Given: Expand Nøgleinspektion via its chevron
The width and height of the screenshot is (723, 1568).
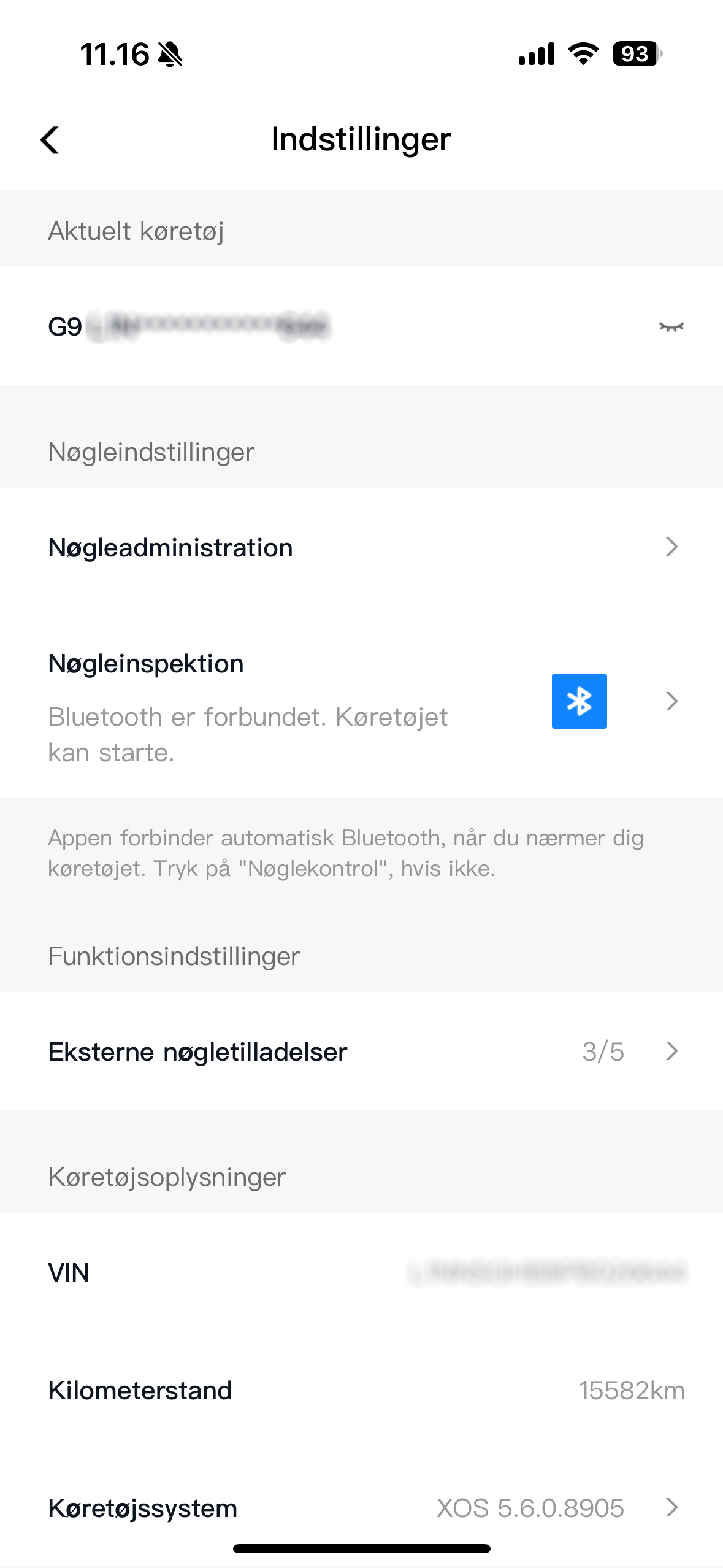Looking at the screenshot, I should 672,701.
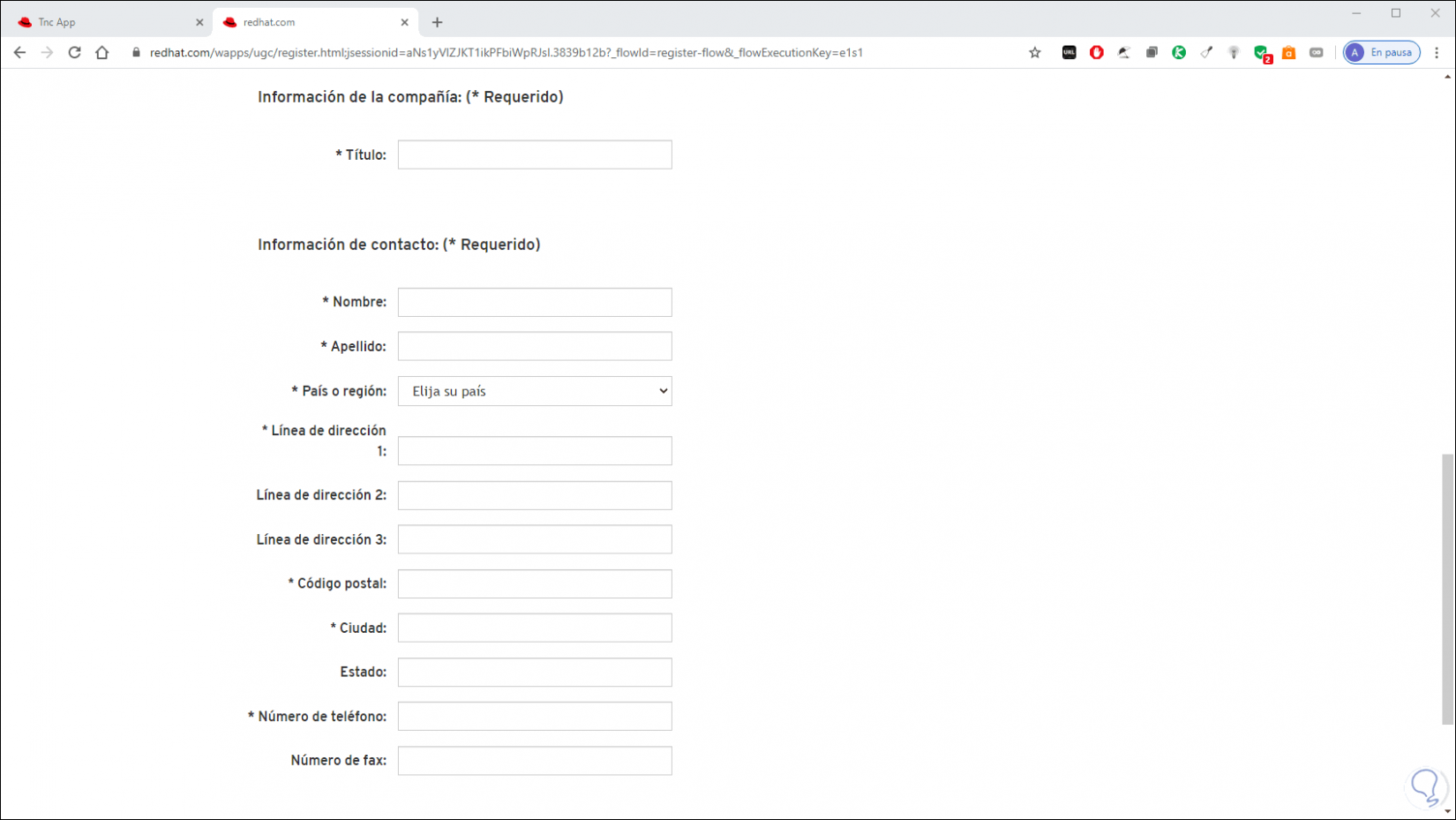Navigate back to the previous page

pos(19,53)
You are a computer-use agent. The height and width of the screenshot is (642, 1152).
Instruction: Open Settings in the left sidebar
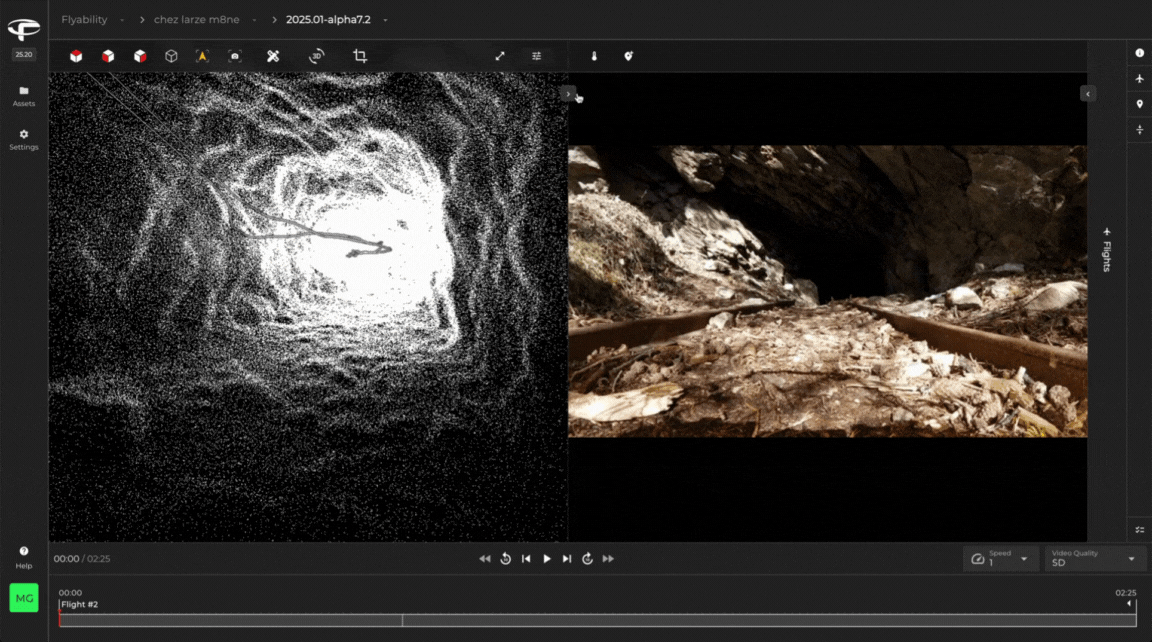point(24,140)
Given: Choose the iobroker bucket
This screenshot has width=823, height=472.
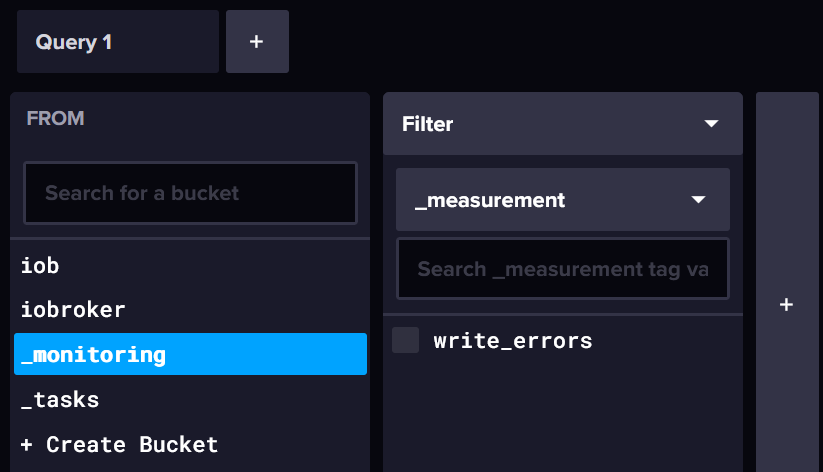Looking at the screenshot, I should pos(190,310).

────

What you return must match the material above exactly, apart from its pictures.

> [Completed task]:
Given: Expand Nøgleinspektion via its chevron
The width and height of the screenshot is (723, 1568).
Looking at the screenshot, I should 672,701.
Navigate back to the previous page

pos(19,53)
You are a computer-use agent. The height and width of the screenshot is (642, 1152).
Instruction: Open Settings in the left sidebar
point(24,140)
Given: Choose the iobroker bucket
This screenshot has width=823, height=472.
Looking at the screenshot, I should pos(190,310).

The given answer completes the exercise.